Per usual, we had way more to talk about than we had time, but, as always, we made time for prayer, my favorite part of our bi-weekly meetings. “So much is happening in our city and county, and so much of it is positive,” said the Mayor. We have corporations seriously courting us, we have an up and coming group of leaders in the form of the Mayor’s Youth Commission, a plan for getting the old clay tile sewer pipe system replaced, and much more.
So let’s start with the teens. The Mayor’s Youth Commission has been a rousing success, inspiring both the kids as well as those who are mentoring them. In fact, more schools than just AHS and Athens Bible School are showing an interest in the program, and brainstorming is ongoing as to how that can be accommodated. Both Holly Hollman and Jackie Warner are being kept busy by these teens, and Congressman Mo Brooks came and spoke to the Youth Commission the first week of this month. The kids peppered him with some questions that showed wisdom beyond their years, not the least of which was, “What would have happened if we had gone over the fiscal cliff?” Personally, I’d like to ask Speaker Boehner the same question.
The members of the Youth Commission are not just learning what makes things tick in government, the Constitution, and the Bill of Rights, they are also taught how to dress for an interview, are given projects and homework, and most recently Jerry Barksdale regaled them with tales of local Athens WWII vets who were in the same German POW camp. There is nothing to make history come alive like a local story, and the students loved it.
The “trucks” spoken of in the title have to do with fleet management with specific regard to garbage trucks. The City of Athens is in need of three new garbage trucks, and they are not cheap. Because running a city is very much like running a household or a corporation, finding ways to fund a major and necessary investment which is as important as waste management is important, and the City Council is hard at work doing so.
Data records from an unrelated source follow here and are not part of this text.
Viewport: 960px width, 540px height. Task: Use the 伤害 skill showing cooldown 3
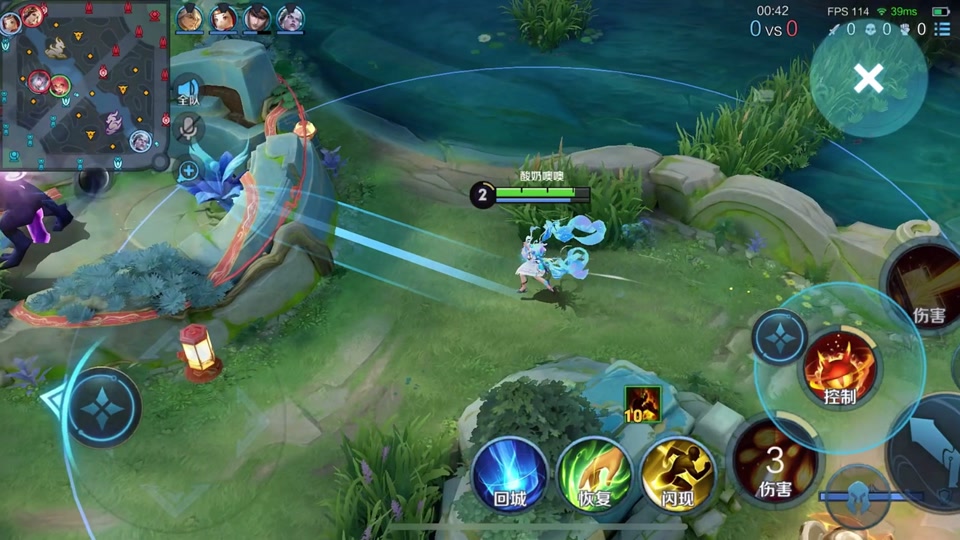coord(776,465)
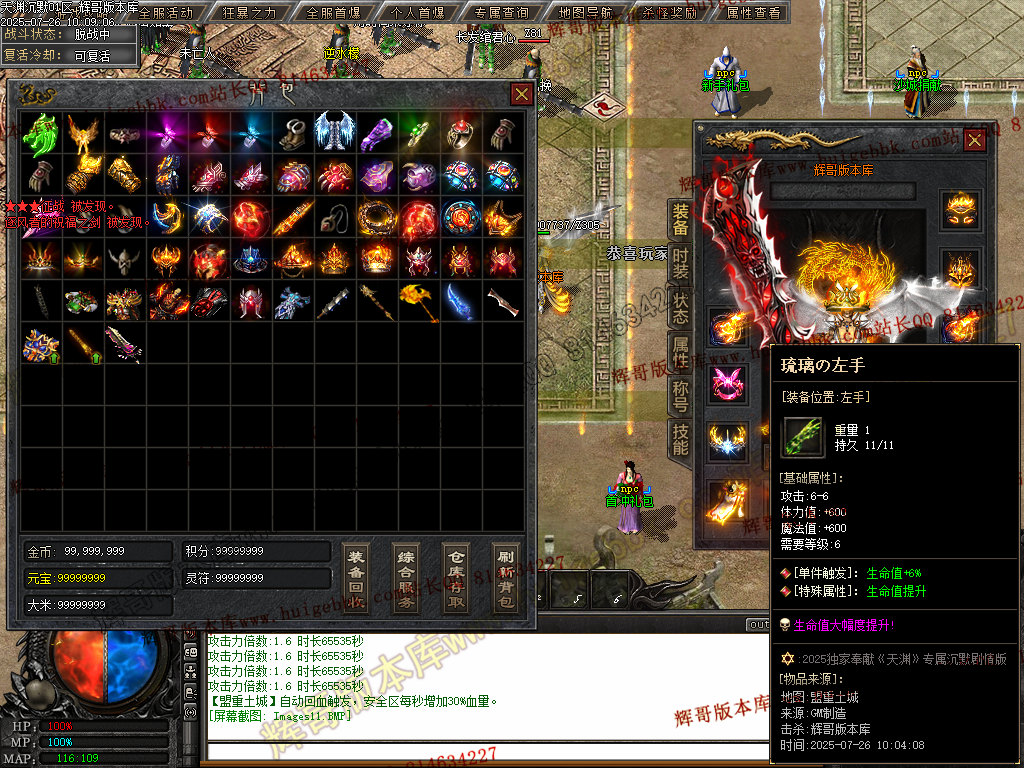Viewport: 1024px width, 768px height.
Task: Refresh the bag with 刷新背包
Action: [x=506, y=578]

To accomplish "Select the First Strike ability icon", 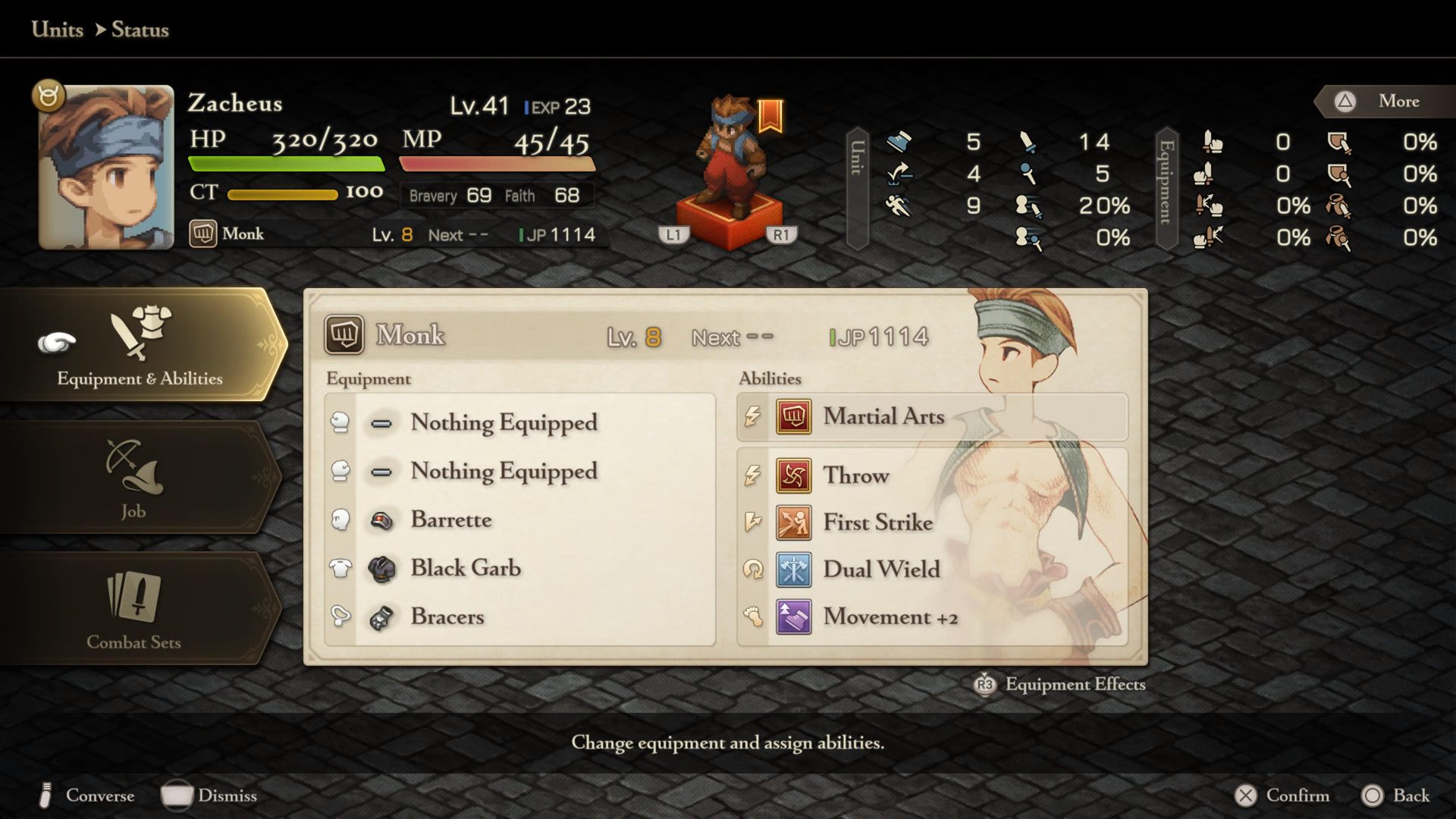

Did you know that there are literally 34 miles of old, decaying, clay tile pipes under our city? We have cameras that are able to get an accurate idea of what is going on down there, and it ain’t pretty. There are roots that have clogged them up or broken them down completely, and while they have had more than one go around with an aggressive auger to get them cleared out, the fact is, they need to be replaced. The city has a plan to replace them over the next five years, and given the kind of demand the recent successive rainy days have put on the sewer system and the water treatment plant, it is a good thing it is going to get underway soon.
“We’ve got to find a way to streamline, and to meet the needs of a growing population,” said the Mayor. That is no small task, and I for one am glad that we have a Mayor who understands the need for wisdom to accomplish the task that can only come from above.